Arrow-right Camera
The Spokesman-Review Newspaper
Spokane, Washington  Est. May 19, 1883

Old germ is now more dangerous

Rob Stein Washington Post

A new, more dangerous strain of a germ that has long caused diarrhea in hospital patients is now widespread in the United States, causing severe, sometimes deadly outbreaks around the country, researchers reported Thursday.

Strains of the germ have been detected among people who have never been in the hospital, raising alarm that the infection may be emerging more widely and posing a broader public health threat, the researchers said.

While the infection does not pose a public health emergency, doctors and patients need to be aware of the risk so cases can be identified and treated quickly and measures can be taken to limit its spread, experts said. They do not yet have good estimates of how many people have been infected.

The germ may have emerged in part due to the overuse of antibiotics, the experts added, and its emergence provides another reason to use antibiotics as judiciously as possible.

“We are very concerned about this,” said L. Clifford McDonald of the federal Centers for Disease Control and Prevention. “It’s still probably an unusual occurrence in healthy people, but we’re concerned enough that we want to alert people.”

The bacterium, known as Clostridium difficile, has long been known to cause diarrhea in hospitals, particularly in patients who are taking antibiotics for other reasons. The antibiotics kill other microbes that keep C. difficile in check, allowing it to grow and cause illness. Such infections, however, had usually been easily treatable with other antibiotics.

In recent years, though, unusually severe outbreaks of the infections have been reported around the world. In 2003, a particularly severe outbreak among hospital patients in Quebec killed perhaps more than 200 people.

In three new reports released Thursday by the CDC and the New England Journal of Medicine, researchers identified the strain responsible for the Quebec cases, determined that the same strain is present throughout the United States, and described other cases outside of hospitals.

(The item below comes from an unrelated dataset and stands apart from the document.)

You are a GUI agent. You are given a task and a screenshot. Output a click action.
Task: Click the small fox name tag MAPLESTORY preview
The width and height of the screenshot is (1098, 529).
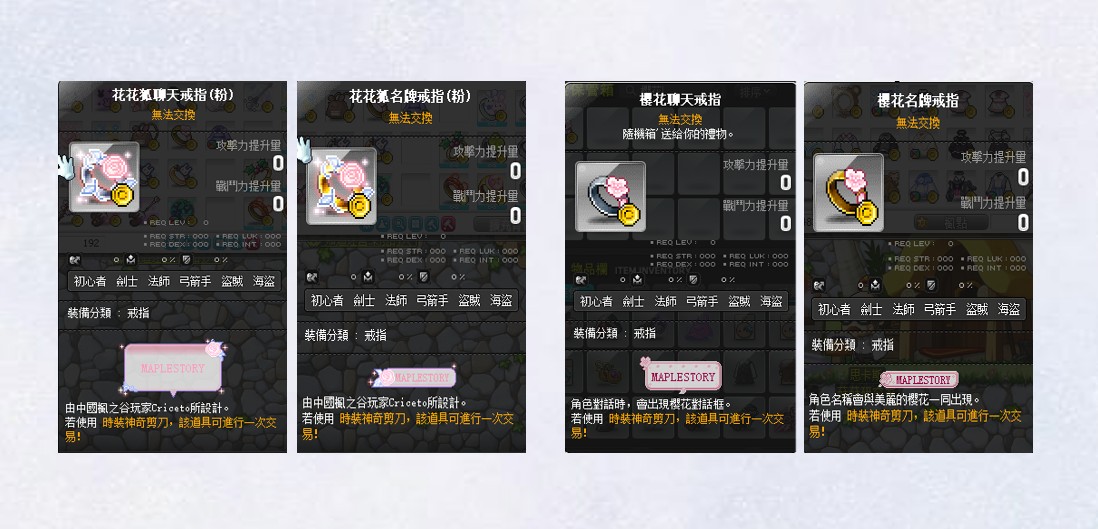click(415, 378)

Taken together, the research indicates that the bacteria poses a widening health problem, researchers said.

“There is a new strain of Clostridium difficile that is causing epidemics in many hospitals in the United States,” said John Bartlett of Johns Hopkins University School of Medicine in Baltimore, who co-authored an editorial in the journal. It was released early along with two research papers because of their public health importance. “It’s a bad bug,” Bartlett said.

In one of the reports released Thursday, Vivian Loo of McGill University reported that the strain of bacteria responsible for the Quebec outbreak had mutated to be more resistant to a widely used class of antibiotics known as fluoroquinolones. The infection killed 6.9 percent of infected patients, a far higher mortality rate than usually associated with the infection.